3. Zinswende und Inflation
Die Verbraucherpreise sind in Deutschland im März im Vergleich zum Vorjahresmonat um 7,3% gestiegen, so vorläufige Daten des Statistischen Bundesamts. Anders als in den USA, wo die lange Phase niedriger und negativer Zinsen vorübergeht, stehen in Europa einer möglichen Straffung der Geldpolitik zur Bekämpfung der Teuerung pessimistischere Wachstumsprognosen gegenüber. Einigen Unternehmen gelingt es, gestiegene Kosten an Kunden weiterzugeben. Allerdings gilt dies nur für solche mit robuster Preissetzungsmacht. Für alle anderen ist es empfehlenswert, die Kausalität von Lieferketten, Materialengpässen und Inflation sowie die damit verbundenen Auswirkungen auf den Cashflow zu beziffern. Im aktuellen Hilfspaket der Bundesregierung wurden verlängerte Bürgschaften, Kredite sowie mit Garantien unterlegte Kreditlinien der Kreditanstalt für Wiederaufbau beschlossen. Es bleibt abzuwarten, wie viel dies abfedern kann, wenn es zu steigenden Zinsen kommt, die bislang zur Stützung der Unternehmen in der Eurozone niedrig gehalten wurden.
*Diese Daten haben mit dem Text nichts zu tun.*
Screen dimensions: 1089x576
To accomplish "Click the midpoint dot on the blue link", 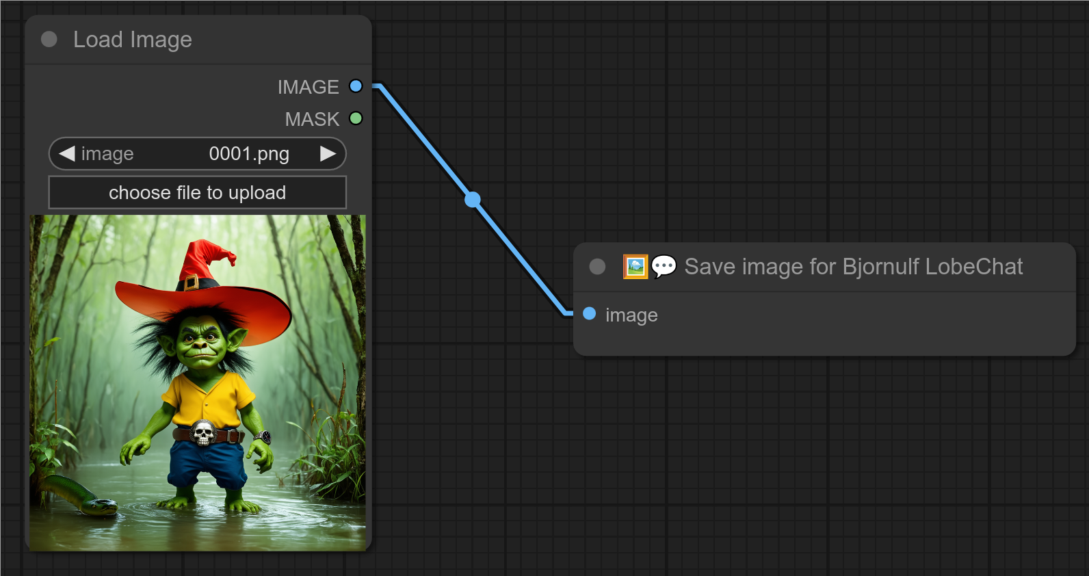I will [x=473, y=200].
Dort, wo Eigenmittel knapp werden, sollten jetzt Lagerbestände und Außenstände genau überprüft werden. Wer Betriebsmittelfinanzierungen über Fremdkapital erwägt, sollte ergänzend die Themen Forderungsmanagement und Factoring in die Liquiditätsplanung einbeziehen. Über Factoring werden mittlerweile Volumina im Gegenwert von über 8% des Bruttoinlandsprodukts Deutschlands realisiert. An einigen Stellen werden jedoch Anpassungsprozesse, die durch die günstigen (notenbankgetriebenen) Verschuldungskonditionen der vergangenen Jahre aufgeschoben wurden, nun durchschlagen.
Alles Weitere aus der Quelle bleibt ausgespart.